I can see the advantages of living here. It's less crowded than London (although that's changing), the air is slightly fresher, the sirens less frequent, insurance rates lower and you don't have to take the tube anywhere. (actually, that's because you can't, so I suppose that was an irrelevance). It also depends on which part of London you are comparing it with. Much of London is awful. Dirty, overcrowded, violently expensive, just violent, and deeply ugly. But in almost equal measure, London is exciting, colourful, enriching and beautiful. I can understand why people with families like it here, it's spacious, and there is a real sense of community. We are all of a type though. I fit in, I think, because I was born and bred here, but my heart, my spirit, lies elsewhere. There was a real sense of community in my old road in London, and everyone was different. Very different. It doesn't feel real somehow up here. I'd forgotten that. London doesn't let you get complacent. You're part of a huge organic machine, a heaving, unhealthy mechanism of people that never settles. If you're lucky, as I was, you find a place to live that's quiet enough to get to sleep, but has life enought to keep you awake. I was mad to leave and will almost certainly return.

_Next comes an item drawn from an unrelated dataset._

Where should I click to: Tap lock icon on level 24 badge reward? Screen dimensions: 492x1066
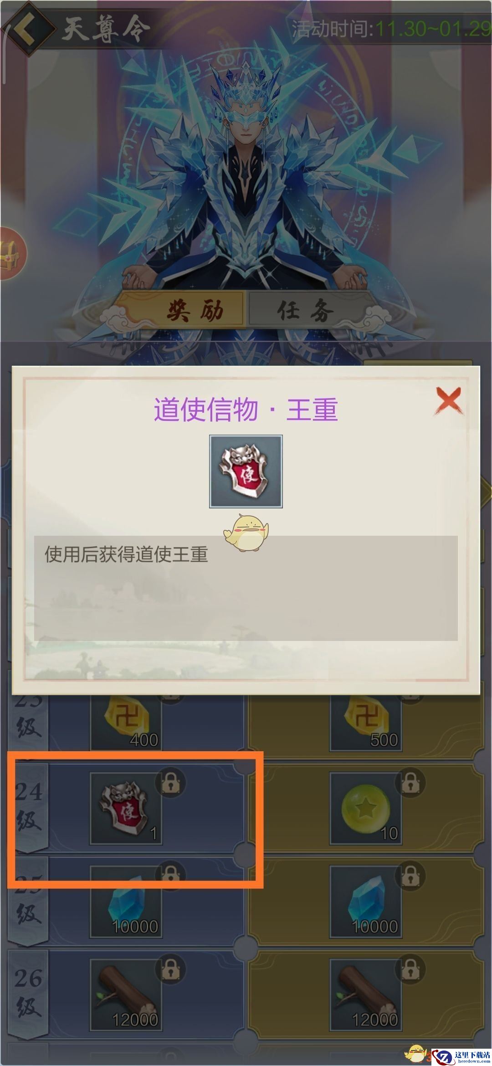171,783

In the meantime, the process of destruction and construction is satisfying in itself, and my Victorian house is welcoming and enjoyable. The neighbours are all good people, the village is pleasant and the train links are excellent. I shall continue this until it is finished. I take pleasure and pride in working on houses, and whatever happens I'll leave this one better than I found it. Then I'll decide what I should do. I may fall in love with it, and be reluctantly drawn to it, the older woman, a constant companion and comfort. But my first love will always be with me. Good memories die hard. The pull of the city is very strong on someone brought up in suburbia, and the life I had in London was one to relish. I'm too young, even at my age, to leave it all behind.
Sorry this is so maudlin, but that's how I am. I couldnt write about this before, I was too depressed, too close to it all, and it all seemed so endless. I feel better now the work has begun, now there is progress. The housing market is settling, so maybe I can get the flat I want without too large a mortgage. I want this to end. I was immune from it all, and exposed myself wilfully to the infection of the marketplace, I've only myself to blame. Who knows, maybe this will immunise me from future stupidity. I bloody hope so.